In 1987, they flagged off their boutique ‘Monapali’ in Kolkata making their dream a reality. They moved on to become stalwarts of the Indian Fashion industry, retailing through their outlets in New Delhi (Hauz Khas Village), Ahmedabad and other prominent stores all over India.

Their clothes range from casuals to heavy formals, and are an eclectic mix of design elements- most of which are inspirations from the ethnic cultural roots of India. An unconventional mix of mediums makes the designs distinctly Monapali – be it in textures, textiles, print or embroidery. They revived Kantha, Folk (Madhubani, Warli, Patta Chitrai) tribal motifs and the Alpana from the realms of obscurity and elevated it to the status of haute couture culture. For them each collection is a challenge, and they work with whatever has triggered, intrigued and excited their creativity.

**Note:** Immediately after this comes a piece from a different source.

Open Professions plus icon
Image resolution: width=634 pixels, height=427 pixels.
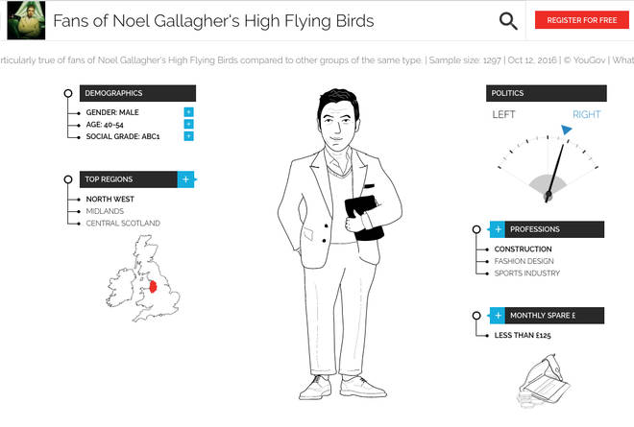coord(498,229)
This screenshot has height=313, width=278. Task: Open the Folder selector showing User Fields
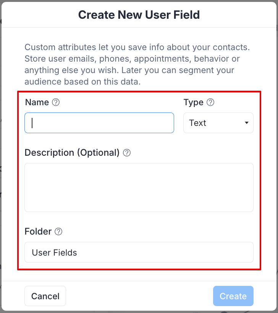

They represented India in China in the ‘Festival of India’ in 1994 and the Bridal summit- Asia Pacific in 1999, in New Delhi. Quiet, reticent and self-effacing, they are considered by fashion pundits as the ‘Silent Contributors’ to the revival of simplicity on the catwalk.

Arshad Warsi

Arshad Warsi : the ‘Circuit’. He is unassuming, simple, and does not possess the typical quality of an Indian actor. Yet Arshad Warsi has been able to execute and add colour and vibrance to simple roles through sheer talent and brilliance.

Born on 19th April 1968 Arshad Warsi became an orphan at the age of fourteen. He had a keen interest in dance and later started a dancing school of his own. Arshad got his first break in Amitabh Bachchans production, Tere Mere Sapne. Like his debut his forthcoming films failed to create an impact on the audience. Arshads career seemed to be fading away and what he needed was a successful movie to create a firm ground in Bollywood.

It was only with Munna Bhai MBBS that Arshad came into the limelight. It was the best come back movie that one could have dreamt of. With his brilliant performance in Munna Bhai as Circiut, Arshad has created a special place in the heart of his audiences and also this industry. The simple, light hearted, amusing “circuit” is going to stay alive in the minds of his fans for a long period of time. To Bollywood one more name has been added to the list of great comedians. But Arshad Warsi possesses the additional art of making his characters so lovable, acceptable and endearing.

Here’s hoping that he reaches the zenith of his acting career, till then his fans shall eagerly wait for Arshad to recreate his magic in Munna Bhai Chale America.

Riya Sen

Riya Sen: The bengali bombshell !
Riya Sen is the granddaughter of the legendary actress Suchitra Sen and also the daughter of the popular actress Moonmoon Sen. Born on January 24, 1981, Riya is an Indian actress and also a known model. She was a student of Loreto House and of Rani Birla College, both in Kolkata. Her hobby was jewelry designing and she has a done a brief study at the NIFT. Riya is a trained ‘kathak’ dancer and also a trained kick boxer. She has taken lessons in belly dancing. Her career started at the young age of 16 with a music video, sung by Falguni Pathak. The music video was huge hit. When Riya Sen was child, she had appeared in a film named ‘Vishkanya’. It was the music video of Falguni Pathak, which got her recognized.

As a model, Riya Sen has featured in number of music videos, television commercials, fashion shows and magazine covers. Riya has walked the ramp for famous fashion shows together with her sister Raima Sen who is also a popular Indian actress. Riya has appeared in the cover page of many fashion magazines like Femina, Elaan, Man’s World, Gladrags, and Savvy and Indian versions of Elle, Maxim and Cosmopolitan. The brand assignments Riya has appeared include Limca, where she is the brand ambassador, Colgate, Vatika, Cadbury’s Diary Milk, Nirma and Margarita King. Riya Sen has acted in a number of films like ‘Style’, ‘Jhankar Beats’ ‘Qyamat’, ‘Shaadi No. 1’ and many more. Riya has also worked as an activist and has appeared in an anti-HIV/AIDS. This Bengali bombshell is here to stay in the hearts of many.